NEW DELHI (AFP) - India's ruling Congress will fight the 2014 general elections under the leadership of party president Sonia Gandhi and octogenarian Prime Minister Manmohan Singh, a senior party leader said on Saturday.
The issue of whom the embattled Congress will project as premier has become a matter of heated speculation with Nehru-Gandhi scion Rahul Gandhi, the next in line in India's top political dynasty, showing deep reluctance to take the role.
The party will fight the 2014 polls "under the leadership of (party president and Rahul's mother) Sonia Gandhi and Manmohan Singh" and will not project any prime ministerial candidate, Congress general secretary Digvijay Singh said.
"We will go to the elections under (their) leadership," the veteran party leader said in televised remarks.
"If we get a majority and form the government, it will be decided then who will be the prime minister," he added.
His statements came after Mr Rahul Gandhi, 42, who comes from a line of three prime ministers and has widely been seen as being groomed for the job, called on Thursday the issue of whether he would be the prime ministerial candidate "irrelevant".
Prime Minister Singh, 80, indicated on Friday he might be willing to continue in the job, telling reporters, "I am not ruling it in, I am not ruling it out," after being initially expected to bow out of politics in the 2014 elections.
India's Hindu nationalist opposition BJP is expected to field Gujarat chief Narendra Modi, 62, who is hailed as an economic manager but is a divisive figure nationally after being at the state's helm during the deadly 2002 religious riots.

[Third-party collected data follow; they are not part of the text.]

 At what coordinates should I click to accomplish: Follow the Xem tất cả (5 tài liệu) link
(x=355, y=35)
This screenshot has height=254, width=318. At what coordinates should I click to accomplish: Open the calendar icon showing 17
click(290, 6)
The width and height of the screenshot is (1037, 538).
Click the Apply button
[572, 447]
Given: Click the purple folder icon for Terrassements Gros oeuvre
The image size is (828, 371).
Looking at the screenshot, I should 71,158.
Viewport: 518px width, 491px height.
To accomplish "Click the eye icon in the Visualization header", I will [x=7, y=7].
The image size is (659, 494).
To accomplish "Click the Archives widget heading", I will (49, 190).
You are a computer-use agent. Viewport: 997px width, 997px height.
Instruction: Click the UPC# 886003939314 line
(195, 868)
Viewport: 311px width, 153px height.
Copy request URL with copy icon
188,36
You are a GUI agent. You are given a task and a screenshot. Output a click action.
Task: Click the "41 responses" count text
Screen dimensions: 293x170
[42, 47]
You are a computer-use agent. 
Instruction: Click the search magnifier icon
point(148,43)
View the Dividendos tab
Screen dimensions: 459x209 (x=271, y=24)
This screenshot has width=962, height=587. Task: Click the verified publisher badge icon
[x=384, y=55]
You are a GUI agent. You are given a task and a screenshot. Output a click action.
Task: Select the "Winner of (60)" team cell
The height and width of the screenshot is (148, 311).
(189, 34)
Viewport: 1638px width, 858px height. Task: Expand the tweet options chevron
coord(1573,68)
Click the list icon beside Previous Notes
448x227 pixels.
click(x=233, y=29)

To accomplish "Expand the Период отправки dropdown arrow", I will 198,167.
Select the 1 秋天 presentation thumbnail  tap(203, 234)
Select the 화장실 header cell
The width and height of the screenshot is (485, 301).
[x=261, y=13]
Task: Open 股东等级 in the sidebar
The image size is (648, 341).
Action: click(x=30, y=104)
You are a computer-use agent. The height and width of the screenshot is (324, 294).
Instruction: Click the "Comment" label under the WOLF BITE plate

Finance Minister P. Chidambaram, meanwhile, said separately on Saturday that the government is determined to finish its five-year term.
"There will be no early elections. Elections will take place on time in May 2014," Mr Chidambaram told a news conference at which he outlined the government's economic plans for its remaining time in office.
The southern politician and pro-market reformer, who has emerged as a key government trouble-shooter, is also often mentioned as a potential prime ministerial candidate.
Talk of snap polls has been fanned by the exit of the coalition's two biggest allies in recent months, leaving it in a vulnerable minority parliamentary position.